● **EXERCISE**: Copy out every line of the material below word for word, leaving out the pictures.

(Item coordinate data)

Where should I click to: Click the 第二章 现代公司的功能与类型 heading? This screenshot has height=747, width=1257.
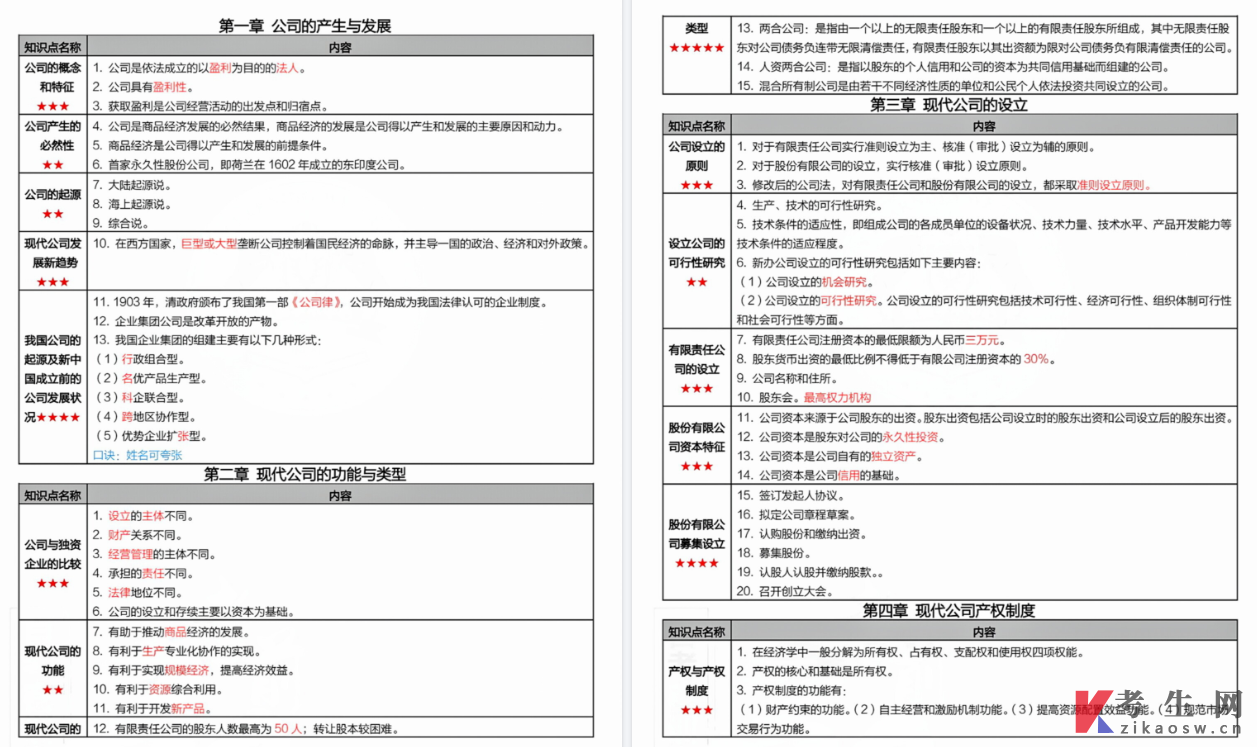tap(305, 474)
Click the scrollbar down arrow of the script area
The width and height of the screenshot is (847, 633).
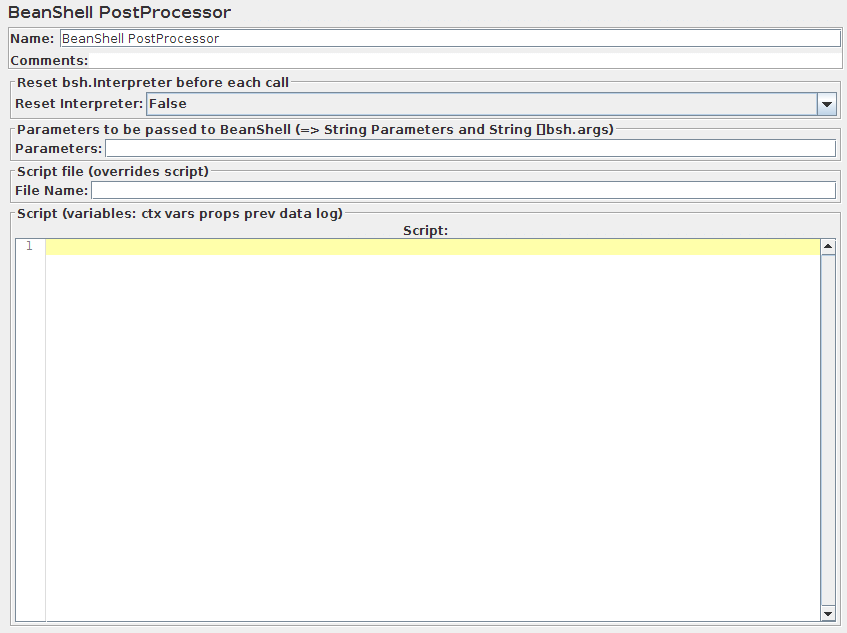(x=828, y=613)
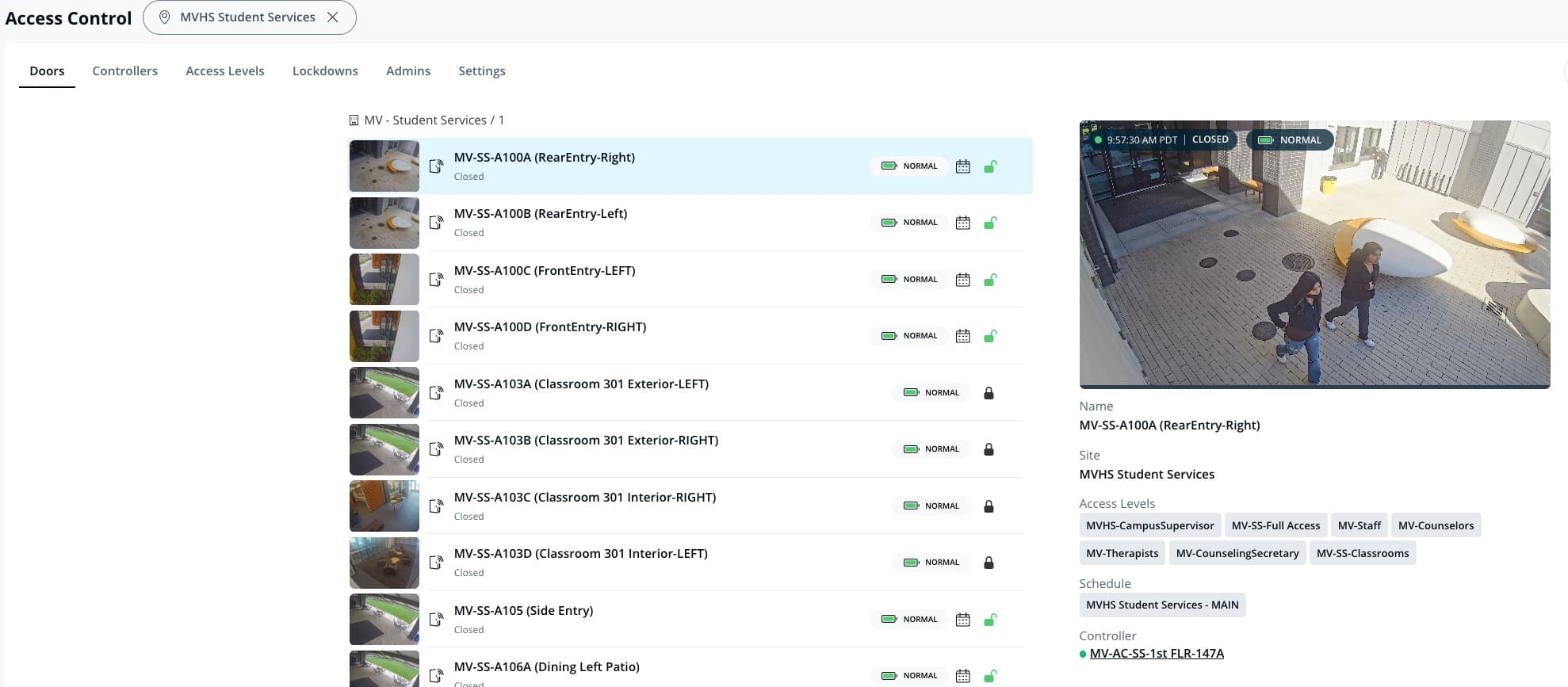
Task: Click the door reader icon beside MV-SS-A103B
Action: click(436, 449)
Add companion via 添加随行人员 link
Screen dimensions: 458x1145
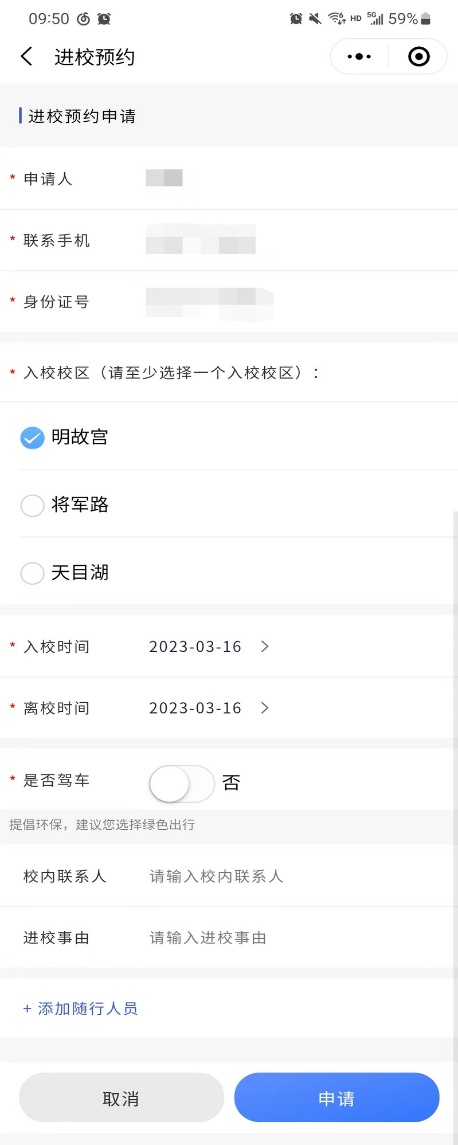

● **EXPECTED ANSWER**:
Where should I click to: Click the 第二章 现代公司的功能与类型 heading? This screenshot has height=747, width=1257.
tap(305, 474)
Click the scrollbar down arrow of the script area
The width and height of the screenshot is (847, 633).
(x=828, y=613)
Task: Click the door reader icon beside MV-SS-A103B
Action: click(436, 449)
Add companion via 添加随行人员 link
Screen dimensions: 458x1145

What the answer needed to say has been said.